▶ _Text shown_:
=== Begin Enclosure ===

QU10-20B Freq. Max Gain Source AGT Values
MHz dBi Impedance Ratio dB
NEC-4 14 11.47/24 93.0-j44.1 1.000 0.00
28 6.69/33 228.9-j30.5 1.000 0.00
NEC-2 14 11.49/24 93.1-j44.4 1.000 0.00
28 6.69/33 229.5-j30.8 1.000 0.00
The 20-meter gain values from this version of the model coincide exactly with the corrected values for the original model and for the first try at using the alternative feed system. The 10-meter gain values are slightly higher than the original model corrected values and in line with the correct values for the first try at the alternative system. As we expected, the NEC-2 and NEC-4 models remained closely coincident.
As well, the corrected first try and the second try source resistance values are closely aligned. However, they both depart somewhat from the common feed-wire system model, even when corrected. As well, we have no guidance as to what set of reactance values may apply. However, the major changes toward capacitive reactance occur at 14 MHz, and that wire has grown shorter with each alternative feed system maneuver.

=== End Enclosure ===

▶ _Data records_:
=== Begin Enclosure ===

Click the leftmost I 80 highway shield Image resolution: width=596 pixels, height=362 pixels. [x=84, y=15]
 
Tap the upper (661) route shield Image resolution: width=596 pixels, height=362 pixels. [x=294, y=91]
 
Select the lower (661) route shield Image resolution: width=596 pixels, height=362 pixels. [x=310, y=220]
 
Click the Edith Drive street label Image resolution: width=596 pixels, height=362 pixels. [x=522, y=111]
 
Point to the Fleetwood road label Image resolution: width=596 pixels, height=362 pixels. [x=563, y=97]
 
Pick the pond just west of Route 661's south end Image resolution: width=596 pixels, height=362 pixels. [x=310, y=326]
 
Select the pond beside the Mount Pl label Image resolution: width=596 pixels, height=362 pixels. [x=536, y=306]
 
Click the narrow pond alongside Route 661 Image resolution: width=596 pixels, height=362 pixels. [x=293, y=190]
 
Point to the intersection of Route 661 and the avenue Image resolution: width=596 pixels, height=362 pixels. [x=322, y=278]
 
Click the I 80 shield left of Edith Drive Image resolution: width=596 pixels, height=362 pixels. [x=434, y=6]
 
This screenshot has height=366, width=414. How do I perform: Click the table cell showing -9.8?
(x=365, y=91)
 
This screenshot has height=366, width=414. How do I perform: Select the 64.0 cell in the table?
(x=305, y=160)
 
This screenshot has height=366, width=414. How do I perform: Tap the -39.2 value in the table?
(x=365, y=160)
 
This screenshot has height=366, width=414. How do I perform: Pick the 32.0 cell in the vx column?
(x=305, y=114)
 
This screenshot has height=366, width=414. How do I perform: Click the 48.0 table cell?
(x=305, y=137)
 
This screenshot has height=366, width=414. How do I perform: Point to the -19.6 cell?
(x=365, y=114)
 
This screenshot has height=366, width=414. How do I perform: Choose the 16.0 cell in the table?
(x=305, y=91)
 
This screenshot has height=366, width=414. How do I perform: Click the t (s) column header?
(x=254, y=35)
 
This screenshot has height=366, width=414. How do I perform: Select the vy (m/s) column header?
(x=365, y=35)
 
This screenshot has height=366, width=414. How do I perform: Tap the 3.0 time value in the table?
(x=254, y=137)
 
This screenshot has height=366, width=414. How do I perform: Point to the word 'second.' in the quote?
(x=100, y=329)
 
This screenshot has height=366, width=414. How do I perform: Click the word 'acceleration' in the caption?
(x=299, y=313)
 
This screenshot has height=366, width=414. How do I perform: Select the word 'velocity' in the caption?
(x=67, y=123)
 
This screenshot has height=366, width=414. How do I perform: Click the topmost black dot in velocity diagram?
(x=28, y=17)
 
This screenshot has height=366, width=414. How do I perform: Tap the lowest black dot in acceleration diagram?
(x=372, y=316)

=== End Enclosure ===

▶ _Problem statement_:
Reproduce everything in the passage on the NEC antenna models from "QU10-20B Freq. Max" down to "remained closely coincident.", word for word.

▶ _Expected output_:
QU10-20B Freq. Max Gain Source AGT Values
MHz dBi Impedance Ratio dB
NEC-4 14 11.47/24 93.0-j44.1 1.000 0.00
28 6.69/33 228.9-j30.5 1.000 0.00
NEC-2 14 11.49/24 93.1-j44.4 1.000 0.00
28 6.69/33 229.5-j30.8 1.000 0.00
The 20-meter gain values from this version of the model coincide exactly with the corrected values for the original model and for the first try at using the alternative feed system. The 10-meter gain values are slightly higher than the original model corrected values and in line with the correct values for the first try at the alternative system. As we expected, the NEC-2 and NEC-4 models remained closely coincident.